** Data in this exercise **
****************************************
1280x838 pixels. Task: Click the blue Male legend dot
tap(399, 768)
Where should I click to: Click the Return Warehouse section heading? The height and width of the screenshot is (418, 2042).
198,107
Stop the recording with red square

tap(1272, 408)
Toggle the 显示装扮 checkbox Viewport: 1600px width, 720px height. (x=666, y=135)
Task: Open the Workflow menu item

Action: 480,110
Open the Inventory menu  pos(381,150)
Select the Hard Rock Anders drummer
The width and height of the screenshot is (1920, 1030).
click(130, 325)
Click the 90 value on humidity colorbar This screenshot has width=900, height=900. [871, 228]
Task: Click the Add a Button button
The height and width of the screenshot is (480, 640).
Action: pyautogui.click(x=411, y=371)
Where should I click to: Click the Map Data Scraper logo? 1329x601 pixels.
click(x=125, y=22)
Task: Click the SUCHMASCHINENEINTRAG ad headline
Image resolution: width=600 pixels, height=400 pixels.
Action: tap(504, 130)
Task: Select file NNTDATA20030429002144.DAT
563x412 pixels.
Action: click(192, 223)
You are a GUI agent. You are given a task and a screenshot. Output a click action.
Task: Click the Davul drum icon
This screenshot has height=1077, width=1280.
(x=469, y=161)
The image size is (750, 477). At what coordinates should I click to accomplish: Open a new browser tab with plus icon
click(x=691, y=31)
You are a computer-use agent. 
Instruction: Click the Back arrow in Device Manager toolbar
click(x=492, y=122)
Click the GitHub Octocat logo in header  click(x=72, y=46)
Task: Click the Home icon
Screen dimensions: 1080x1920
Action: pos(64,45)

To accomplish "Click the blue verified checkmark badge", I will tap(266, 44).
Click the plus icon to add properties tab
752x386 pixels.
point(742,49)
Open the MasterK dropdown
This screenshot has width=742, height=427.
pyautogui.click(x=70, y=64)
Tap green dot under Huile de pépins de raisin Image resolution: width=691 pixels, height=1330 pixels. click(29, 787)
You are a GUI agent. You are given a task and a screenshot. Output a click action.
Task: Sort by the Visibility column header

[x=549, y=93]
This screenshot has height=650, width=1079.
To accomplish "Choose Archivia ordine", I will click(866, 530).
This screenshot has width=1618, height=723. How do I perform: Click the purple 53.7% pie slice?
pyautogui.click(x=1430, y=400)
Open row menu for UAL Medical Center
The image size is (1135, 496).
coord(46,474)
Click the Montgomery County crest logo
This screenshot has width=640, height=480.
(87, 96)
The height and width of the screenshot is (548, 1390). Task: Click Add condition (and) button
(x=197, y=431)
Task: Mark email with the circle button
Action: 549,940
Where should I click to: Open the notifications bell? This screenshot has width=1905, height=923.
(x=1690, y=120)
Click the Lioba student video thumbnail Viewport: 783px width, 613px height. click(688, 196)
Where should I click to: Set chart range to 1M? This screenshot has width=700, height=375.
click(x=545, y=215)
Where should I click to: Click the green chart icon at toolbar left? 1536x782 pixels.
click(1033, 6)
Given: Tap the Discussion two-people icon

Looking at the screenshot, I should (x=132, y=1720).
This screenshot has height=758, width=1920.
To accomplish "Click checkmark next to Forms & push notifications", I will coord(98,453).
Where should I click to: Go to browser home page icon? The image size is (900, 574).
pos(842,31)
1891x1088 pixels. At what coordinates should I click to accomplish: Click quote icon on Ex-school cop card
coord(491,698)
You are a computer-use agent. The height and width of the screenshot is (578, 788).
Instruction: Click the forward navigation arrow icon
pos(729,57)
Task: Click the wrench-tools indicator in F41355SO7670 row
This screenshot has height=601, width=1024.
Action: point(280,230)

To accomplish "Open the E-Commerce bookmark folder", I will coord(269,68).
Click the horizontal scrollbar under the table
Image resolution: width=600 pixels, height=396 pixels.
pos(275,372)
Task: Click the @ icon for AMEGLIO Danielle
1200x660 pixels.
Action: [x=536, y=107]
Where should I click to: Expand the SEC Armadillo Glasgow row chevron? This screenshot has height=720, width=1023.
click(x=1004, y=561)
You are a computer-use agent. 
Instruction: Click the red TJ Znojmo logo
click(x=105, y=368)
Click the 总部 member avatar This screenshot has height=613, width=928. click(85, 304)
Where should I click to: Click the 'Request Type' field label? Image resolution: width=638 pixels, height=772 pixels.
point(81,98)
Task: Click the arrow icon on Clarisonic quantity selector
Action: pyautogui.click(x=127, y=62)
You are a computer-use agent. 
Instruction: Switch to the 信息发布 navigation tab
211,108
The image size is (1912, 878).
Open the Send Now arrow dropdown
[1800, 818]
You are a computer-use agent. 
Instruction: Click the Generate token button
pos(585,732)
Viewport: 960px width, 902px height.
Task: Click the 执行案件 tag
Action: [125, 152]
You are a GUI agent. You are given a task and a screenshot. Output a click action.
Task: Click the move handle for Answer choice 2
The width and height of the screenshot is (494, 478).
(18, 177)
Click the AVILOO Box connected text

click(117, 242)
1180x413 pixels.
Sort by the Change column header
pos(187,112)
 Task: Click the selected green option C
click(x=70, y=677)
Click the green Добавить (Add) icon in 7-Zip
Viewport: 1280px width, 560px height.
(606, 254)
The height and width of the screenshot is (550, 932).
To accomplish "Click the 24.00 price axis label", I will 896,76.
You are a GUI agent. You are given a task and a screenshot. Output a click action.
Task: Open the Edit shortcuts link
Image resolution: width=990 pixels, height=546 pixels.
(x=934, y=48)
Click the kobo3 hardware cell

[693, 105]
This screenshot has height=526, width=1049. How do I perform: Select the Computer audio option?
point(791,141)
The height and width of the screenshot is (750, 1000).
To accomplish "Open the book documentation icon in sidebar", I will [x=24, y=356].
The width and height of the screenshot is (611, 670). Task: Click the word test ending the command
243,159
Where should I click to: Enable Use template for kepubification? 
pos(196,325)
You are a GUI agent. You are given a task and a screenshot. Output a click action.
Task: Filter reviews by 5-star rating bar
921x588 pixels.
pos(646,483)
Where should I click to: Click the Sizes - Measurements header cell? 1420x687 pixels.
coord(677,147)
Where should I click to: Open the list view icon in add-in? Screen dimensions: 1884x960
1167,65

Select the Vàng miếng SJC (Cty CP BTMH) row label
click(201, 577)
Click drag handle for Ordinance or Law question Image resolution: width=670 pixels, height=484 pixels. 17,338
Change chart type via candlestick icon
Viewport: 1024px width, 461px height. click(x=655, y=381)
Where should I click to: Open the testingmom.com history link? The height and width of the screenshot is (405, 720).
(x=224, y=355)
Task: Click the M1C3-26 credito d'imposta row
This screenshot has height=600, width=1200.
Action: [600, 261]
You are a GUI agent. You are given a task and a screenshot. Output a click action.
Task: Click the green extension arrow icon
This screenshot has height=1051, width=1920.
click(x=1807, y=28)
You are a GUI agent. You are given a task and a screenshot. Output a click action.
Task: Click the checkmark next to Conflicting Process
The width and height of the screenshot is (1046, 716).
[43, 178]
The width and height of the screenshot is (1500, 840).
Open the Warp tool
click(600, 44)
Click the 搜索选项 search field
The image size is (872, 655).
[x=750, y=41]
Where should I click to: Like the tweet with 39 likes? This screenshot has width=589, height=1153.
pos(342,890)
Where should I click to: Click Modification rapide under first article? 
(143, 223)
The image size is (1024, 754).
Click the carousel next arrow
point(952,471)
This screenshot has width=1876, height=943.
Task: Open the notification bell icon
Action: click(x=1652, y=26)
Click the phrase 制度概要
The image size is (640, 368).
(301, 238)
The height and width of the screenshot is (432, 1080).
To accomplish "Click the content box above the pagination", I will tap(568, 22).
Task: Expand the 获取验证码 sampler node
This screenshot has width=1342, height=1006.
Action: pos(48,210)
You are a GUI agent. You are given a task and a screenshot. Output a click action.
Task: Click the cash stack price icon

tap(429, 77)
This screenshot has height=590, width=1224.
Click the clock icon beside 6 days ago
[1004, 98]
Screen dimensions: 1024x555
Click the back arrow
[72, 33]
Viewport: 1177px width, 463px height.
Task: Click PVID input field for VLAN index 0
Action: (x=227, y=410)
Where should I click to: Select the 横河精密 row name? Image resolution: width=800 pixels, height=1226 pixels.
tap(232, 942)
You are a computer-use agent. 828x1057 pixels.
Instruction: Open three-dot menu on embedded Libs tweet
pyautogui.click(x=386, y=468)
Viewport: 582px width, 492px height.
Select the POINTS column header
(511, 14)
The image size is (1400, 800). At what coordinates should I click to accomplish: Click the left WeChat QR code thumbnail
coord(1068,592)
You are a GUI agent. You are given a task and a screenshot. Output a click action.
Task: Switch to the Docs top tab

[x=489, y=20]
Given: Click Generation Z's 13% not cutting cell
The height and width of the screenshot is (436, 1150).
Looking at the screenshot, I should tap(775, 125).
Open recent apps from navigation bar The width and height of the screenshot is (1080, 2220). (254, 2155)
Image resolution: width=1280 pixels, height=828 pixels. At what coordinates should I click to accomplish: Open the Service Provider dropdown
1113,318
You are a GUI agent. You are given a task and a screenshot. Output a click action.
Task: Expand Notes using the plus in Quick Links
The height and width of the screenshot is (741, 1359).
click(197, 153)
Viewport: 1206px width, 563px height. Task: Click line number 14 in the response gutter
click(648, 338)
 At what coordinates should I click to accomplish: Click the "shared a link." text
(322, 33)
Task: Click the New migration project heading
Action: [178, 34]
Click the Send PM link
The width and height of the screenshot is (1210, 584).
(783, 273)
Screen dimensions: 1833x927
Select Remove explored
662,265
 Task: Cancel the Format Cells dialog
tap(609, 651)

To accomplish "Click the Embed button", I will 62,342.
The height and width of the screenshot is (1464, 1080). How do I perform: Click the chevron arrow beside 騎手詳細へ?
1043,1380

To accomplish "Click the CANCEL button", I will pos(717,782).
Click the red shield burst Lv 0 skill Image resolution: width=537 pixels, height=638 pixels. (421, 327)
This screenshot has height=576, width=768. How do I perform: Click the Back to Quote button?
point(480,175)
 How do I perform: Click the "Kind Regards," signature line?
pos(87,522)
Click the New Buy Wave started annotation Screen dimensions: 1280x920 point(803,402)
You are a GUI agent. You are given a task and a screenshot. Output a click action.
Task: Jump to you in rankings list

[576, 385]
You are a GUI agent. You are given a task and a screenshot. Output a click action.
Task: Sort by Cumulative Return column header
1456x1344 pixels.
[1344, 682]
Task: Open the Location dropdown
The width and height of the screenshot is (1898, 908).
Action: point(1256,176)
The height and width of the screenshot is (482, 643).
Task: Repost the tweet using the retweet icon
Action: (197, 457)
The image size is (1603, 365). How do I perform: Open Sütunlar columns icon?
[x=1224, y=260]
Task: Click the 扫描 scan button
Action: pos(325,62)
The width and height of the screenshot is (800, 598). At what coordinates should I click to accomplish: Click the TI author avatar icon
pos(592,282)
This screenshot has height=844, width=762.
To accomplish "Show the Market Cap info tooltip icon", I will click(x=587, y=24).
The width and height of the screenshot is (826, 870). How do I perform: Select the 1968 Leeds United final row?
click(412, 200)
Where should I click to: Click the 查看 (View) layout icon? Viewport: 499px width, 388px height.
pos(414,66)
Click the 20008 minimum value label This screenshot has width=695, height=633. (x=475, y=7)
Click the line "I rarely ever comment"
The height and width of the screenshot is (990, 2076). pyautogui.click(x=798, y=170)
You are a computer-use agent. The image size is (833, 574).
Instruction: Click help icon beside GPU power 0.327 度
****************************************
** Task goal **
Return, word for word, the lines of the data above from the line with "Screen dimensions: 1024x555" through the line with "Viewport: 582px width, 492px height.", inclusive.

** Result of the exercise **
Screen dimensions: 1024x555
Click the back arrow
[72, 33]
Viewport: 1177px width, 463px height.
Task: Click PVID input field for VLAN index 0
Action: (x=227, y=410)
Where should I click to: Select the 横河精密 row name? Image resolution: width=800 pixels, height=1226 pixels.
tap(232, 942)
You are a computer-use agent. 828x1057 pixels.
Instruction: Open three-dot menu on embedded Libs tweet
pyautogui.click(x=386, y=468)
Viewport: 582px width, 492px height.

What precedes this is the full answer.